## [Текст]

См. здесь же "Вечный Зов",
ment52.livejournal.com/3033.html________________________________
Я никогда особенно не испытывал в отношении себя проявлений антисемитизма. Хоть и являюсь на четверть евреем.
С малых лет и примерно до двенадцати слово “жид” вообще ассоциировалось в моем сознании со словом “жадность”. Не делишься с друзьями конфетами или игрушками - значит жадный, “жид”. Тривиальное чередование гласных.
Даже слыша в те годы по радио сообщения о безобразиях, якобы, творимых Израилем, я не знал, что Израиль - еврейское государство.
В конце концов, лет в тринадцать, вымогая у отца рубль-другой на какую-то необходимую для меня покупку, я со зла обозвал его “жидом”. Имея в виду все ту же жадность.
Отец обомлел и надавал мне по морде. В нем-то еврейской крови было аж половина. Что он всячески старался не подчеркивать.
От такой неожиданной реакции предка я начал задумываться о смысле слов. Начали вспоминаться фрагменты из почти заученного наизусть “Как закалялась сталь ”*. Про еврейские погромы.
Но все это проходило где-то на задворках сознания.
***
Глубокая осень 1967 года.
Контрольная работа по обществоведению в “ремеслухе”.
Преподаватель - импозантный мужик средних лет, кондовый партийный работник. Хоть сканируй и на плакат печатай. Я считаюсь хорошим учеником, явно отличаясь от соучеников, деревенского быдла, понаехавшего в славный город.

## [Исходные данные]

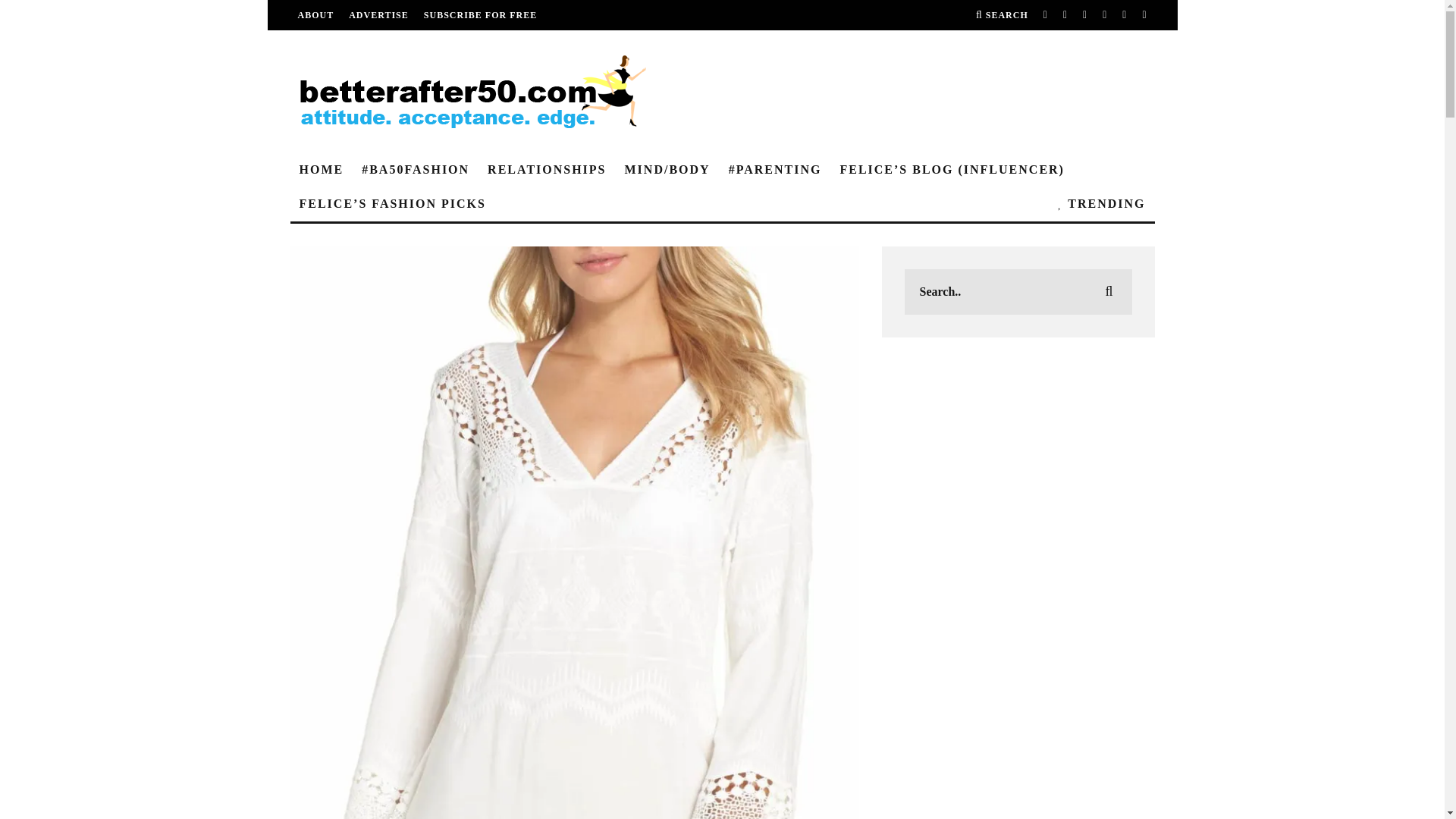
Search (1001, 15)
HOME (320, 170)
SUBSCRIBE FOR FREE (480, 15)
SEARCH (1001, 15)
RELATIONSHIPS (546, 170)
ADVERTISE (379, 15)
ABOUT (315, 15)
Given the description of an element on the screen output the (x, y) to click on. 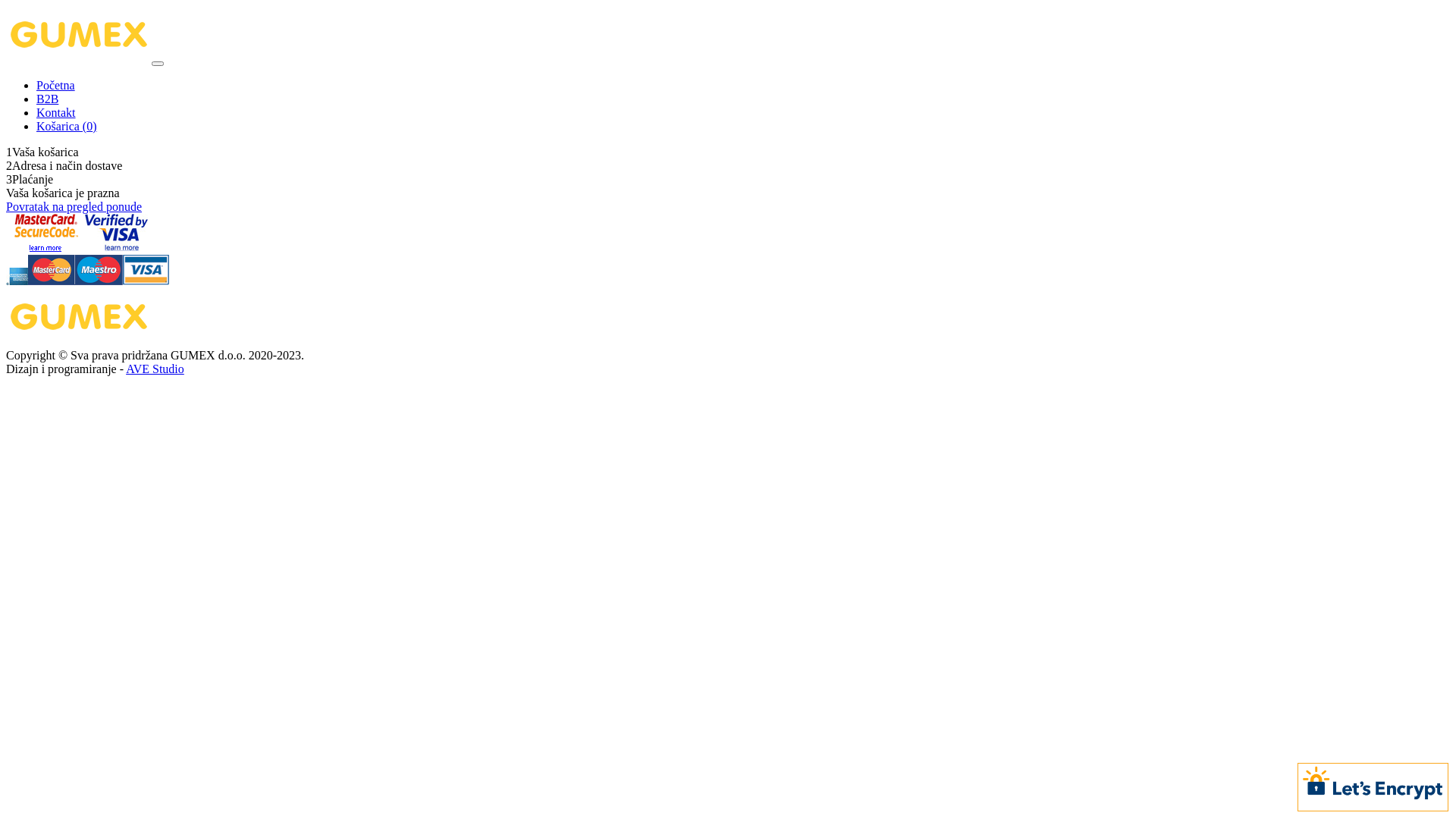
Visa Element type: hover (145, 280)
MasterCard Element type: hover (51, 280)
B2B Element type: text (47, 98)
Maestro Element type: hover (98, 280)
American Express Element type: hover (17, 280)
Kontakt Element type: text (55, 112)
Lets Encrypt Element type: hover (1372, 785)
Verified By Visa Element type: hover (115, 247)
Povratak na pregled ponude Element type: text (73, 206)
AVE Studio Element type: text (154, 368)
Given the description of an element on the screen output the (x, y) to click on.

## [Задания]
- 1) Перескажи покороче абзац текста об антисемитизме, который начинается словами «С малых лет». Главные факты нужно сохранить.
- 2) Продолжи текст об антисемитизме с того места, на котором он обрывается.

## [Ответы]
- 1) Лет до двенадцати слово «жид» было для меня связано со словом «жадность»: кто не делится с друзьями конфетами или игрушками, тот жадный, «жид». Просто чередование гласных.

- 2)
В контрольной работе я почему-то (никто меня этому не учил!) указываю в качестве одного из основных завоеваний социализма… - прекращение государственной антисемитской политики. Попадаю, прямо-таки, в жопу пальцем.
Преподаватель, зачитывая лучшие работы вслух, привычно берет мою. Молчит, шевеля губами. И с ужасом откидывает ее куда-то в сторону.
Я ничего не понимаю.
А на завоеванном Синайском полуострове обосновывается Израиль.
А советские евреи начинают роптать против политики родной партии за право выезда на историческую родину.
А СССР, наконец, попросту разрывает с Израилем дипломатические отношения…
***
Почти тогда же. Зимние каникулы в январе 1968 года. Туристский поезд.
В рамках временно сложившегося коллектива одного вагона я занимаю авторитетную позицию среди парней.
Таллин. Последний вечер поездки. Завтра будем дома.
Не хватает денег на выпивку. Мне докладывают, что у парня в первом купе, Вити Брускина (помню же фамилию!), “жида поганого”, есть деньги.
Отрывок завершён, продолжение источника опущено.